**AIM OF THE TASK:** Produce as output only the lines below starting at the line with "This screenshot has height=1238, width=2200." and continuing through the line with "Task: Click the info", each one exactly as written.

(TASK MATERIAL Opens)

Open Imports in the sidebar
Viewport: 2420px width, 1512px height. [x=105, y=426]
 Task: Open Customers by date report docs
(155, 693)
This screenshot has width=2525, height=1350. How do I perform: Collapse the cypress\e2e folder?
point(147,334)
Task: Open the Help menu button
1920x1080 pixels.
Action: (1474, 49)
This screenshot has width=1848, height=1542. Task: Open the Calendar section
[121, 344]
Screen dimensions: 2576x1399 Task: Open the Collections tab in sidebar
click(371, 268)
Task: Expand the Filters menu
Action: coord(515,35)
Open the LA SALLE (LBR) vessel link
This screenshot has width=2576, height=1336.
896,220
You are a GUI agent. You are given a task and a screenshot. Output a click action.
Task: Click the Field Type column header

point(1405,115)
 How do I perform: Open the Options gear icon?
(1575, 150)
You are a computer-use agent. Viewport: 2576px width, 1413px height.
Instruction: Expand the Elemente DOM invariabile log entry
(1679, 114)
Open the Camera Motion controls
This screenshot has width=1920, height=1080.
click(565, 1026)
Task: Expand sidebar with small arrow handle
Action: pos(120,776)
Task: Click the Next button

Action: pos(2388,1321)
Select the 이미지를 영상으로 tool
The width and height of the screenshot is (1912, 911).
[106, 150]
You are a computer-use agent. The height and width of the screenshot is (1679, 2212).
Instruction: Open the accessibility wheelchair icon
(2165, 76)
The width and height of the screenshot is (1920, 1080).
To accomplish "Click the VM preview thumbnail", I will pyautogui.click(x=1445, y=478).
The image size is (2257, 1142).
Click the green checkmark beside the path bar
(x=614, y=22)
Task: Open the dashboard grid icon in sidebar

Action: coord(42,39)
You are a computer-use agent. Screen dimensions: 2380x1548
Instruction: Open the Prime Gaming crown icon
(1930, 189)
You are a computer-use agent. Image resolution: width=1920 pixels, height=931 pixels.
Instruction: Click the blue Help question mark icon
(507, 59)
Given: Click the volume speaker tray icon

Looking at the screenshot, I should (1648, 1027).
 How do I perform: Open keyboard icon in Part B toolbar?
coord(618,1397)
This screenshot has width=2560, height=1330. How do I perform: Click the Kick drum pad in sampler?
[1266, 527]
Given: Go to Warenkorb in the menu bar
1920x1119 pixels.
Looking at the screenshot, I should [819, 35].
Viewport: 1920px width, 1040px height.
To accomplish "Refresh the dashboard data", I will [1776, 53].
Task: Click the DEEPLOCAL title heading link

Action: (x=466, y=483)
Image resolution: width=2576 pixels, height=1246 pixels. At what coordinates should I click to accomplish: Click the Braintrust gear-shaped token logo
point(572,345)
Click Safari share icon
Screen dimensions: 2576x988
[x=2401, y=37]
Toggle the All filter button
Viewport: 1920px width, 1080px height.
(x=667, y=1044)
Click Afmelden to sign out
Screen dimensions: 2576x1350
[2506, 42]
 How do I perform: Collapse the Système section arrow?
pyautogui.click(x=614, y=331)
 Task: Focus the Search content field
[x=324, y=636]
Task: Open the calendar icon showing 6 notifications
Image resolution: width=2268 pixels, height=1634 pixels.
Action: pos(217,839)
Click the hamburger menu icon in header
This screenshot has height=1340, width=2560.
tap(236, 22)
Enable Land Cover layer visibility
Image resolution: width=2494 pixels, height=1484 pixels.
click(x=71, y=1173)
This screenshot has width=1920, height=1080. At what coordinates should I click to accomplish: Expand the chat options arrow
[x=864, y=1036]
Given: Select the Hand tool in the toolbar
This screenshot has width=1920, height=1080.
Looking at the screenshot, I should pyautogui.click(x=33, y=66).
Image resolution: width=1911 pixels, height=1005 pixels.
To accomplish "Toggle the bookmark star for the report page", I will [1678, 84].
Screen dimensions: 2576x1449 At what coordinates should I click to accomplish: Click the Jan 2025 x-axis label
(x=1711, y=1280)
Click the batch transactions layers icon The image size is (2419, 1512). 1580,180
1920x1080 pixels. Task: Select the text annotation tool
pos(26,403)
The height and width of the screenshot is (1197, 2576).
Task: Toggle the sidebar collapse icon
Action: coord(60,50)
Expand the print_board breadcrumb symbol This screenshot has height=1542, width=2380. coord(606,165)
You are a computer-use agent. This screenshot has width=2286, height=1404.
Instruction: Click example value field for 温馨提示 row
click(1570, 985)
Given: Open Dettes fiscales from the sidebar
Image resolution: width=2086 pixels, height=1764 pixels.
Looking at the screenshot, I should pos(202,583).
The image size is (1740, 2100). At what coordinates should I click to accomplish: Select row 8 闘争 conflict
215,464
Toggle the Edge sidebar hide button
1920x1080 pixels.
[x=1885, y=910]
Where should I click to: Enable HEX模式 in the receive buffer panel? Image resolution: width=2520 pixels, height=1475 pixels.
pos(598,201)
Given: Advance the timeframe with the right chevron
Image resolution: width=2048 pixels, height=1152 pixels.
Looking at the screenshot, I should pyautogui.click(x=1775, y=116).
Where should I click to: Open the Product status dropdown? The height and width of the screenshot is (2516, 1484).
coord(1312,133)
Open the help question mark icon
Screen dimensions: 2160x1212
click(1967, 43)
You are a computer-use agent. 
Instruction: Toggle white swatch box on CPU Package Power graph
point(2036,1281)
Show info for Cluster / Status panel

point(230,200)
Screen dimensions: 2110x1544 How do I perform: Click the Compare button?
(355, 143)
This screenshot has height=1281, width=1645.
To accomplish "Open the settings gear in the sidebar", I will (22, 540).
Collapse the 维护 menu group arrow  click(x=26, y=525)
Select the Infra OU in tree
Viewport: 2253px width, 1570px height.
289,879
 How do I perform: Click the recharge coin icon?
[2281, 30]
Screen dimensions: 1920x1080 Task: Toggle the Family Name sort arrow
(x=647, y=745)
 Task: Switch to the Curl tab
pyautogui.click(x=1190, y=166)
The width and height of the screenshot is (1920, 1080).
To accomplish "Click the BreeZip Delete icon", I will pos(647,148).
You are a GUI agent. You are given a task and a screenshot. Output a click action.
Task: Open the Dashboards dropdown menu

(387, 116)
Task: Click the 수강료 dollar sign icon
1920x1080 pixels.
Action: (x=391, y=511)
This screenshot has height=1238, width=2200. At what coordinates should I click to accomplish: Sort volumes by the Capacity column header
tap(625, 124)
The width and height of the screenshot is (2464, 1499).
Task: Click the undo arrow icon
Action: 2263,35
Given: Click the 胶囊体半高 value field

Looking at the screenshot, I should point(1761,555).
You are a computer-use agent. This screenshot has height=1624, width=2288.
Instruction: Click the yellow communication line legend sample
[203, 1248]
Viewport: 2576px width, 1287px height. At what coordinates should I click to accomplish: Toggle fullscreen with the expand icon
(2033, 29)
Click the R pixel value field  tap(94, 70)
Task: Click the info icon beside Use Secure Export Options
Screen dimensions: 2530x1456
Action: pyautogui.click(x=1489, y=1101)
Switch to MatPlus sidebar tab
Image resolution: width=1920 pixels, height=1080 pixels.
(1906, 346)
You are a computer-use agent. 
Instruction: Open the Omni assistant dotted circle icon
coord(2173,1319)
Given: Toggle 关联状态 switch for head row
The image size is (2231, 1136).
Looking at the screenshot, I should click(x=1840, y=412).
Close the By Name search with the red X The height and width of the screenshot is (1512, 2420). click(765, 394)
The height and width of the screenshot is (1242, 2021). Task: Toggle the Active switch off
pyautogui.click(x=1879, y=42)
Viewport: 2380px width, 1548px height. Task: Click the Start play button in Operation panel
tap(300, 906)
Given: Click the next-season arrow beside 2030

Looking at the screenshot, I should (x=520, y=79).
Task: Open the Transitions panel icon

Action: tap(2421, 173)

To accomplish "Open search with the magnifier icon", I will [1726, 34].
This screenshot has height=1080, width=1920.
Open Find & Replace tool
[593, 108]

(TASK MATERIAL Closes)

**RESULT:**
This screenshot has height=1238, width=2200. At what coordinates should I click to accomplish: Sort volumes by the Capacity column header
tap(625, 124)
The width and height of the screenshot is (2464, 1499).
Task: Click the undo arrow icon
Action: 2263,35
Given: Click the 胶囊体半高 value field

Looking at the screenshot, I should point(1761,555).
You are a computer-use agent. This screenshot has height=1624, width=2288.
Instruction: Click the yellow communication line legend sample
[203, 1248]
Viewport: 2576px width, 1287px height. At what coordinates should I click to accomplish: Toggle fullscreen with the expand icon
(2033, 29)
Click the R pixel value field  tap(94, 70)
Task: Click the info icon beside Use Secure Export Options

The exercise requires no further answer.